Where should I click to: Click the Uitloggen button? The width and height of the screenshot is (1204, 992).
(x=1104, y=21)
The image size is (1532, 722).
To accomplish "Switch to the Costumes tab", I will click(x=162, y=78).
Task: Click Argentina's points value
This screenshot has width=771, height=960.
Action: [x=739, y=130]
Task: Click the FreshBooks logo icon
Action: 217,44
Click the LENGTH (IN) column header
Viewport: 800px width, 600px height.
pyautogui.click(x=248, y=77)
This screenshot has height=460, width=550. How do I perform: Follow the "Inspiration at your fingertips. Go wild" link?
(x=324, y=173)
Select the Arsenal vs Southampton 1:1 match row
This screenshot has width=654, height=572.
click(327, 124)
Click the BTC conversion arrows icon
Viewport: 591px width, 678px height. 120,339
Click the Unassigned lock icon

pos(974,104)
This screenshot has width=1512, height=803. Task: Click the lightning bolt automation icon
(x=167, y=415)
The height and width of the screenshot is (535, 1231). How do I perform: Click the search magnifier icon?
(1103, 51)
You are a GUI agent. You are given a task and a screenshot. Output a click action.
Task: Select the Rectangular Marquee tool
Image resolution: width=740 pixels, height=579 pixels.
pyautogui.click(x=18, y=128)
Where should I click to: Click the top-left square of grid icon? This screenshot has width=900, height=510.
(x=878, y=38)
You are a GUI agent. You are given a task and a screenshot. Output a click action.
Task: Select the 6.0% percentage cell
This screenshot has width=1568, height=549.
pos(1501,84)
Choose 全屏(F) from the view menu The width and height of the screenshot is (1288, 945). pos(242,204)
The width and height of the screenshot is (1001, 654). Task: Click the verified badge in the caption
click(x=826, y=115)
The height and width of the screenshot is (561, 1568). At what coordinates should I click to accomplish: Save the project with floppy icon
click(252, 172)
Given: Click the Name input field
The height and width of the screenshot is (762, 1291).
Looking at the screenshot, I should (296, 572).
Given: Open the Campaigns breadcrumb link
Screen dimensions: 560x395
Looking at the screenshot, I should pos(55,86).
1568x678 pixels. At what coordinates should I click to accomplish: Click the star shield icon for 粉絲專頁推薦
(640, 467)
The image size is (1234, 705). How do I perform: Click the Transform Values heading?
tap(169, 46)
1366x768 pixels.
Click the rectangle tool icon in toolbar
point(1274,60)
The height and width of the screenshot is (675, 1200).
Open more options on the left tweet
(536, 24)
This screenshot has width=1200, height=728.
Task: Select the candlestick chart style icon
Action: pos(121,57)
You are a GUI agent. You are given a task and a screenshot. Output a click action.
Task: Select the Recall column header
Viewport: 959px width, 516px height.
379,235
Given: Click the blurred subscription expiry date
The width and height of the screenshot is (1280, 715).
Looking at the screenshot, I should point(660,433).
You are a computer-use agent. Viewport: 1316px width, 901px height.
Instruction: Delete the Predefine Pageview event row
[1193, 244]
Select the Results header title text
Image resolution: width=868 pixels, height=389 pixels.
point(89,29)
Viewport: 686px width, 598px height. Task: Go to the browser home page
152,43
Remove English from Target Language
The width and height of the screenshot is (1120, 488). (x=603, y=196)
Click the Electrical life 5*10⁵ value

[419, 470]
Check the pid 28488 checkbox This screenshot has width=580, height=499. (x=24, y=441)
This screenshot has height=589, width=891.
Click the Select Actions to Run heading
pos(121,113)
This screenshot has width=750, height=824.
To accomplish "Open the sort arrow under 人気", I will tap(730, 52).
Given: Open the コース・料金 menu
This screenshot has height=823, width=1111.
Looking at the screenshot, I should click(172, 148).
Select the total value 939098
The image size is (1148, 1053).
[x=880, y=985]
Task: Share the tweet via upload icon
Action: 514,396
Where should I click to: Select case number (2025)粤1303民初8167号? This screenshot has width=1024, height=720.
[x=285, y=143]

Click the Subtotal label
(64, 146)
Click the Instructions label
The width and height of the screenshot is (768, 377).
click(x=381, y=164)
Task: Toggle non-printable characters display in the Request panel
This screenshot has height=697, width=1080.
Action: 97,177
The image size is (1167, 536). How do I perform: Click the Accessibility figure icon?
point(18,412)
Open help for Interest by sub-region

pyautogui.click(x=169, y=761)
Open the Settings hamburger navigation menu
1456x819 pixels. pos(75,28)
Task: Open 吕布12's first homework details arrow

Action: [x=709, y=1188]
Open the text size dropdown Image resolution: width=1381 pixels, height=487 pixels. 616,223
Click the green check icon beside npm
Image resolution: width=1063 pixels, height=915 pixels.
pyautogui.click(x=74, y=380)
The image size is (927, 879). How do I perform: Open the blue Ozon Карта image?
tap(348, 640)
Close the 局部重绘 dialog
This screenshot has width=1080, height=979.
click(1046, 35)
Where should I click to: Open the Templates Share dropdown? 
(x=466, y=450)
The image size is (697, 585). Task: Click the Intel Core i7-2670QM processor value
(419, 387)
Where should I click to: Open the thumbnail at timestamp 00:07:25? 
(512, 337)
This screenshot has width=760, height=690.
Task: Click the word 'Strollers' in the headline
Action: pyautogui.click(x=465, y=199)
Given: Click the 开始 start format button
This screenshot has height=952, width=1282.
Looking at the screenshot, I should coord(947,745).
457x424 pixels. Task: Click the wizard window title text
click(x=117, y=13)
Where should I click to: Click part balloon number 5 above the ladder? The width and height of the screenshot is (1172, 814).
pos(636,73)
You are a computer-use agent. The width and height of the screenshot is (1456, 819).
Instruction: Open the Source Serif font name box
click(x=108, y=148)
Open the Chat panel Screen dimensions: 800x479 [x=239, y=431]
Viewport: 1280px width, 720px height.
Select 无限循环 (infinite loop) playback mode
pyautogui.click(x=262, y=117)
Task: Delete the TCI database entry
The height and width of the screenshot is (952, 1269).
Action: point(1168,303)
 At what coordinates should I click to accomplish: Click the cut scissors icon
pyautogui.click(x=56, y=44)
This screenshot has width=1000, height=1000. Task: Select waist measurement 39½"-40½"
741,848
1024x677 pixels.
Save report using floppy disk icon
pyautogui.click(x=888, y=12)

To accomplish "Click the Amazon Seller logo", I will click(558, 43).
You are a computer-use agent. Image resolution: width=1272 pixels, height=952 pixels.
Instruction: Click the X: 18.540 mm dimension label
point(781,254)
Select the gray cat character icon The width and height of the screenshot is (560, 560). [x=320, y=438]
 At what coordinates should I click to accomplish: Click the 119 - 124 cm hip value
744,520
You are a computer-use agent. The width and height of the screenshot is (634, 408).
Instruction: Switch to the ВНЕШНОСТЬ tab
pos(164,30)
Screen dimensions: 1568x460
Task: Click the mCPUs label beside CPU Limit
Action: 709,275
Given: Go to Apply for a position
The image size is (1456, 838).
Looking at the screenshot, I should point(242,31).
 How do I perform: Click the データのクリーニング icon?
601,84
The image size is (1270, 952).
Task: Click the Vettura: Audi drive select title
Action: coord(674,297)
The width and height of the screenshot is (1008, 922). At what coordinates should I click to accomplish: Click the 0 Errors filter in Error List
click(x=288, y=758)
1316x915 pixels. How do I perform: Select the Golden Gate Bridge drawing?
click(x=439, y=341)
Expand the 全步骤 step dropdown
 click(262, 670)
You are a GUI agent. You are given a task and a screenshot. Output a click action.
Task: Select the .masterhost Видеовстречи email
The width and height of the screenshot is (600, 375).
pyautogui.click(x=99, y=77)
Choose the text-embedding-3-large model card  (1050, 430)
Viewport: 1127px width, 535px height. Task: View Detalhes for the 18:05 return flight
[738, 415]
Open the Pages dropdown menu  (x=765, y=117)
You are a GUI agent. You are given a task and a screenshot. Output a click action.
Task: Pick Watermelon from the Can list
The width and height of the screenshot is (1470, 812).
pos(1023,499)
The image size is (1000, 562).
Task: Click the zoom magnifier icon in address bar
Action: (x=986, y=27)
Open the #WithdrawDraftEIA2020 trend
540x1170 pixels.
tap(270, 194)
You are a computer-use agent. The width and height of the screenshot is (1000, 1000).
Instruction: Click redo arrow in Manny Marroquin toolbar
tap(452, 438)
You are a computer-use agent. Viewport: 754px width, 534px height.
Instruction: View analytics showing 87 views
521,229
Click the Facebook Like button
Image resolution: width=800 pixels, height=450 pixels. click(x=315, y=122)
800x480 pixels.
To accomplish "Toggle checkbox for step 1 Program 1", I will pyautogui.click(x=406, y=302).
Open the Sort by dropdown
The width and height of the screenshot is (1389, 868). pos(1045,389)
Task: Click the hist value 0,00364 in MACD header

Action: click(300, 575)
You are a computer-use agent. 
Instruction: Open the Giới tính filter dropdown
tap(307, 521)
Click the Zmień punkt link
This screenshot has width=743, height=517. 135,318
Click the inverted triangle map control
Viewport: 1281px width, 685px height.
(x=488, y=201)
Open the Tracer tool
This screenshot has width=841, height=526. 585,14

● ● ● ● ● ● ●

| Work instructions |
Extract from the listing above the lines between the line containing "Select the total value 939098" and the line containing "Click the green check icon beside npm", keeping both of those lines. Output nothing else.

| Reply |
Select the total value 939098
The image size is (1148, 1053).
[x=880, y=985]
Task: Share the tweet via upload icon
Action: 514,396
Where should I click to: Select case number (2025)粤1303民初8167号? This screenshot has width=1024, height=720.
[x=285, y=143]

Click the Subtotal label
(64, 146)
Click the Instructions label
The width and height of the screenshot is (768, 377).
click(x=381, y=164)
Task: Toggle non-printable characters display in the Request panel
This screenshot has height=697, width=1080.
Action: 97,177
The image size is (1167, 536). How do I perform: Click the Accessibility figure icon?
point(18,412)
Open help for Interest by sub-region

pyautogui.click(x=169, y=761)
Open the Settings hamburger navigation menu
1456x819 pixels. pos(75,28)
Task: Open 吕布12's first homework details arrow

Action: [x=709, y=1188]
Open the text size dropdown Image resolution: width=1381 pixels, height=487 pixels. 616,223
Click the green check icon beside npm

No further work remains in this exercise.